The film never cheats as much as it tries to exhaust with the information it provides. In the first act of the movie, we see Control give operative Jim Prideaux (Mark Strong) a mission, we see the mission go badly, we jump forward and see Control get canned for the mission even though Control previously told Prideaux that the mission was off the books.  Then we see Control die, so we know Smiley is on his own, but whenever we flashback to see an alive-Control, we don't know if he's assigned Prideaux the mission yet or if it's in between the botched mission and his death.

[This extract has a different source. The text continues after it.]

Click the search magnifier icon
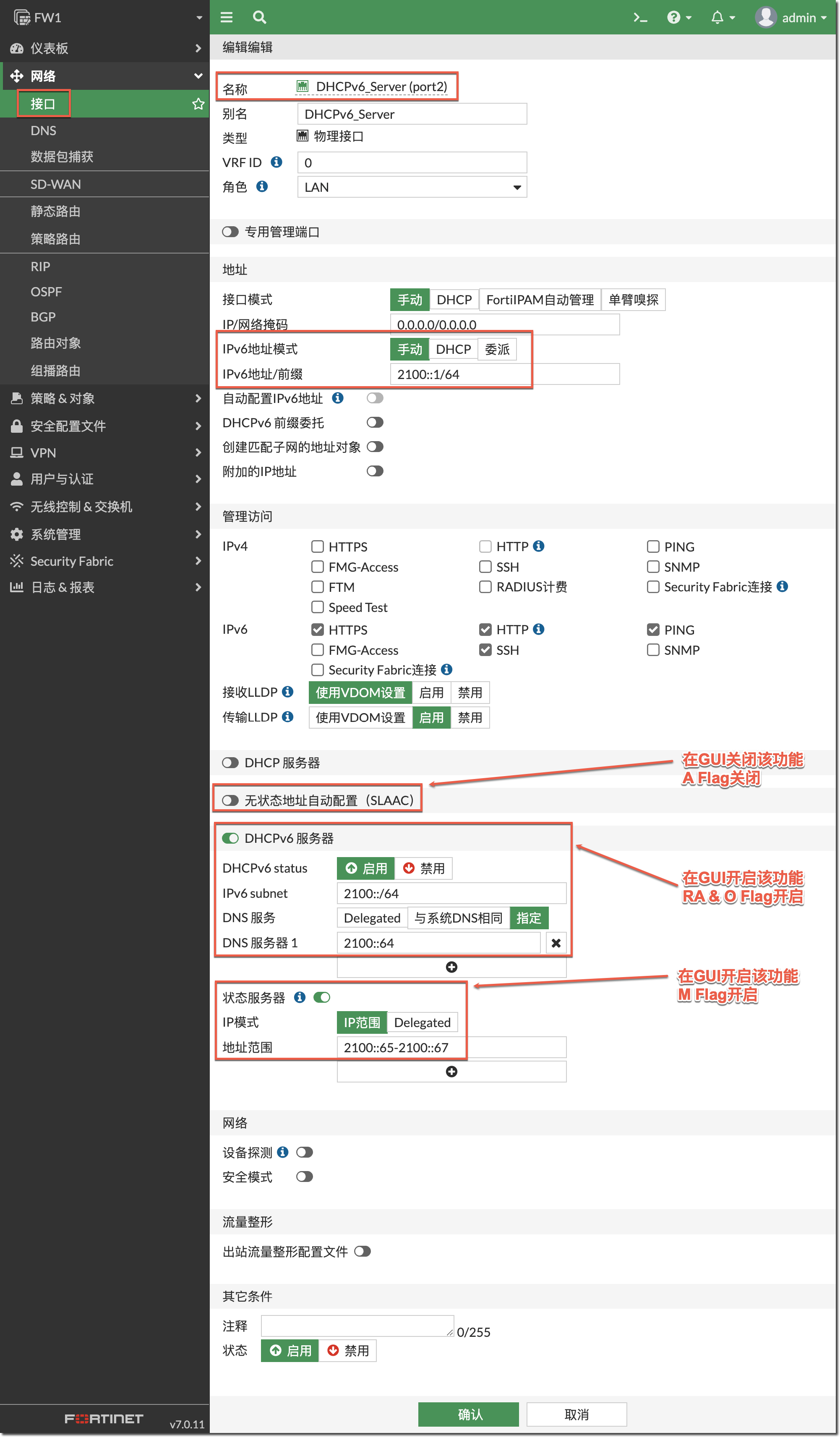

And at the center you have Smiley, our protagonist who refuses to give us any hint of emotion for half the movie.  Oldman is playing perfectly to the movie's tone, which for the first-half of Tinker Tailor is inscrutable.  Smiley is kept an enigma until he finally gives a long monologue to Peter Guillam (Benedict Cumberbatch) about meeting "Karla" face-to-face (again, it sounded like "Karla" is the catch-all name for "The Enemy", so maybe the pamphlet is wrong).  The cracks fade away and Oldman's full acting ability is allowed to envelope the audience and we finally begin to understand his character.

Once Smiley opens up to Guillam (and therefore to the audience), the movie splits wide open and everything beings clicking beautifully into place.  However, it's not a matter of clever reveals or even illumination.  It's a matter of pacing and having the characters do things rather than make allusions to "Project Witchcraft" or take a strong detour while operative Ricki Tarr (Tom Hardy) explains everything that happened to him in Istanbul and why he now fears for his life.

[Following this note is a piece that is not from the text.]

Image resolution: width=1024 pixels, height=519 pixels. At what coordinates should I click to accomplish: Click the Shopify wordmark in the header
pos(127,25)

The irony is that this is all a result of Alfredson doing his job too well.  He has the gift of economically telling his story and setting up the world with thoughtful cinematography, editing, set design, and music, so elements of the script become superfluous.  There comes a point where a director can't make a world any richer than it already is and the audience becomes anxious to actually move through it rather than sit around and admire what's been done with the place.  The opening scenes of Tinker Tailor Soldier Spy grab your attention, but then we're left with so much unnecessary world-building that the urgency is lost and we almost begin to think, "If they never found the mole, would it really be so bad?"

It's a shame that the movie should take so long to get where it needs to be because the second half of Tinker Tailor is one of the best spy movies I've ever seen.  It's the smart, thoughtful spy thriller that values intel more than ammunition.  Smiley feels like an active participant who finally begins moving the chess pieces rather than enigmatically staring at the board.  The supporting cast, particularly Cumberbatch and Firth, ignite the screen rather than simply letting it simmer.  And in all fairness, everything that was set up does have a payoff and the payoff isn't simply a matter of "The Good Guys Won".  There's an emotional and moral complexity at the end that seemed unlikely given the sterility of the story's first half.

I deeply respect that the filmmakers didn't want to rush headlong into a spy game and wanted to turn John le Carre's novel into a thoughtful mystery that wrapped the audience in a magnificent setting filled with interesting characters.  But too often, the movie is cagey instead of clever.  Tinker Tailor Soldier Spy draws us into an intricate web but forgets that with a spy movie, even one that defies expectations, someone should at least attempt to unravel it.